Data structures and parallelisation

Within the last ten years, modern sequencing technologies have brought a super- exponential growth of sequencing capacities. This has enabled the cheap sequencing of the genomic content of pangenomes, metagenomes, or many individuals of the same species (e.g. the 100,000 genome project) that differ only slightly from each other. Yet, the small individual differences are of interest (i.e. SNPs, or small structural polymorphisms) to elucidate the cause of diseases or reconstruct evolutionary events.

These datasets expose interesting characteristics. They are large, while some large fractions are highly redundant (e.g. 100,000 genome project, or storing different strains of bacteria) and hence amenable to compression techniques. On the other hand, compression usually makes it costly to implement the main operations on the data, namely finding approximate matches of (many) queries (approximate in the sense of edit distance).

In this research scheme we hence focus on the development of parallelised and vectorised algorithms for the analysis of highly redundant (i.e. genomic) data.

The DREAM framework

In the work of  Dadi (ECCB 2018 to be published) we introduced a distributed read mapper in the context of a larger framework, that we call the DREAM   (Dynamic seaRchablE pArallel coMpressed) framework.

While a lot of research has focused on indexing genomic datasets, the resulting solutions lack, in general, the ability to easily change the underlying datasets. That means it is costly (a) to change small parts of a sequence, or (b) to add or delete complete sequences while maintaining the ability to support fast approximate string searches. For example, in metagenomics, this problem becomes more and more recurrent. Many metagenomics search tools  and read mappers
use Burrows-Wheeler-Transform (BWT) based FM-indices (also often referred to as compressed suffix arrays (CSA)) which have to index about 50 to 200 gigabases. Due to constant database updates changes occur on a daily or weekly basis and thus require a newly constructed index. Recomputing a single index of this size is quite costly in terms of space and time, even if approaches of merging BWTs are used. For example, it takes about one day to compute the index for the dataset used in our experiments. On the other hand, the ability for fast approximate searches in such an index is crucial. It is used either directly to find all approximate occurrences of a (short) string or parts of it in seed-and-extend approaches. In the proposed DREAM framework we will  offer various solutions for the above areas depending on some key parameters of the input set (size of the input, amount of redundancy, the importance of rebuilding time vs. search time).

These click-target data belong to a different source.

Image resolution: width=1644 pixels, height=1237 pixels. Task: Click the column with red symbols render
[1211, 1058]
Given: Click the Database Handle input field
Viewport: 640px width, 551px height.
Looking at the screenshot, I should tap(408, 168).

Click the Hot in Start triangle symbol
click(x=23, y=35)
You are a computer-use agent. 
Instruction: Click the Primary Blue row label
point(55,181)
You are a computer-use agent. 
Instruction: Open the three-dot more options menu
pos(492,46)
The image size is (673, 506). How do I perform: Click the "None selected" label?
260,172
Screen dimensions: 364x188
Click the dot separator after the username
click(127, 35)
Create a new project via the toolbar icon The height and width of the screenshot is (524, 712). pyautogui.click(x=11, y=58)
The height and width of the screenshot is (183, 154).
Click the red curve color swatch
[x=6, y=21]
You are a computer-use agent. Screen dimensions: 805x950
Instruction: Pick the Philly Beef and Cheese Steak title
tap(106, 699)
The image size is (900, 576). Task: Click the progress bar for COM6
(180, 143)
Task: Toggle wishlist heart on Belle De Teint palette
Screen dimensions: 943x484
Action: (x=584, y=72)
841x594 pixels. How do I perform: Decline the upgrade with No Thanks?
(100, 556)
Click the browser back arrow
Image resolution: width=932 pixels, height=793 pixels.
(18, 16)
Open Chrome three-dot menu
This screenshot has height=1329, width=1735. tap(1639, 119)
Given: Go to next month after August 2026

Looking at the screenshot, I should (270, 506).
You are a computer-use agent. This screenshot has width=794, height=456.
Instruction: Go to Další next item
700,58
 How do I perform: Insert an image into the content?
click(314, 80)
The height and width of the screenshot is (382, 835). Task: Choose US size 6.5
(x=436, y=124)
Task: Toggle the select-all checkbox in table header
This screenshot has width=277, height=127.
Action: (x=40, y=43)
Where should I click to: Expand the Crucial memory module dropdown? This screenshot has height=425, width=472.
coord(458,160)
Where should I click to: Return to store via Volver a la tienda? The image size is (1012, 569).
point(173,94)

With regard to parallelisation we work on adding offloading and vectorisation  layers in SeqAn. SeqAn’s new pairwise alignment module is up to 1600 times faster than the serial code on a single CPU [1].

People currently working mainly on this topic:

Enrico Seiler and Temesgen Dadi: Temesgen Dadi and Enrico Seiler worked on the published distributed read mapper DREAM-YARA. Enrico Seiler will continue to work on the partitioning step of the DREAM framework and the approximate search distributor.

Svenja Mehringer: Svenja Mehringer will work on compressed indices for the DREAM framework.

Rene Rahn: He is working on compressed indices and is the main author of vectorized and parallelised alignment module.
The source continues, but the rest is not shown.